La madre se fijó en el automóvil. Era inusual que alguien lo hubiera dejado en ese sitio. Pero, aparte de eso, no parecía tener nada de malo. Seguramente pertenecía a algún cliente que, por alguna razón que a ella no le importaba lo más mínimo, había decidido estacionarlo allí detrás.

—No pasa nada, hijo. ¿Lo ves?

Sin dejar de mirar al chico, que seguía sentado en el suelo con las piernas encogidas, la mujer fue hasta el coche y abrió la puerta del acompañante. Eso hizo al muchacho levantarse con tanta brusquedad que estuvo a punto de volver a tropezarse. Estaba muy asustado. Al borde de las lágrimas.

—Pero ¿qué te ocurre? ¿No ves que no…?

Con la cabeza vuelta a un lado, la madre no pudo terminar la frase. Volvió los ojos hacia el interior del coche. De pronto, un agudo olor a podredumbre había salido de él. Un olor incalificable, a putrefacción y muerte.

Por una vez, el cabeza hueca del comisario tuvo que ceder ante los hechos. Acababa de telefonear de nuevo a Norman Martínez para informarle de que el coche de Jack había sido localizado en dirección a Texas, abandonado en un restaurante de carretera.

—Tenía usted razón, Martínez —reconoció el comisario con la boca pequeña.

—Lo que importa ahora es detenerle sin que nadie resulte herido.

—Eso ya no está en nuestras manos. A estas alturas es muy probable que Winger haya salido de Nuevo México. Las autoridades tejanas se encargarán a partir de ahora. Nosotros no tenemos nada más que hacer. Ni usted tampoco, Martínez. Ya no es asunto nuestro.

—De todos modos —dijo el policía—, seguiré tras él.

El comisario guardó silencio unos instantes. Le debía algo de margen por su tozudez y su valoración errónea de la situación.

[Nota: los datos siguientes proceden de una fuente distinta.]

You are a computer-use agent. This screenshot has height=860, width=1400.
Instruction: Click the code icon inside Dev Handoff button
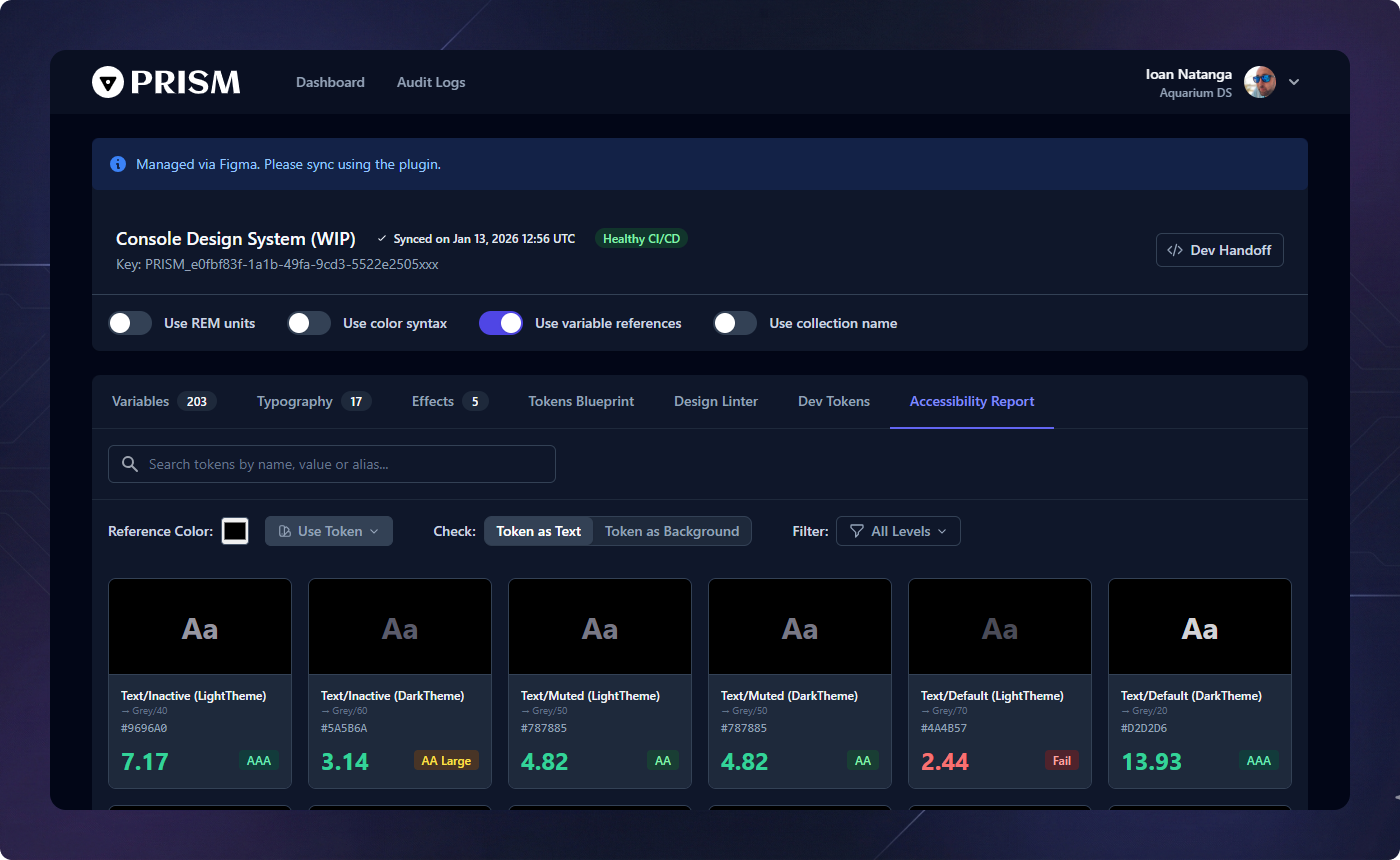pyautogui.click(x=1174, y=250)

—Está bien. Pero no intervenga. Sólo haga de apoyo y no se meta en líos. Por mucho que lo sienta usted, su amigo Winger es carne de cañón.

—Salvo que yo pueda evitarlo.

La última frase no fue otra cosa que un susurro entre dientes, cargado de ira. Martínez se sentía impotente. Cada vez más. A cada minuto que pasaba, Jack se alejaba más de él y se acercaba a las fauces de los lobos que lo acechaban. Como había dicho su jefe, Jack debía de estar ya en Texas. Pero él también. Hacía una hora que había cruzado la frontera del estado, resuelto a llegar a Dallas lo antes posible. Sólo deseaba estar aún a tiempo de salvar a su amigo.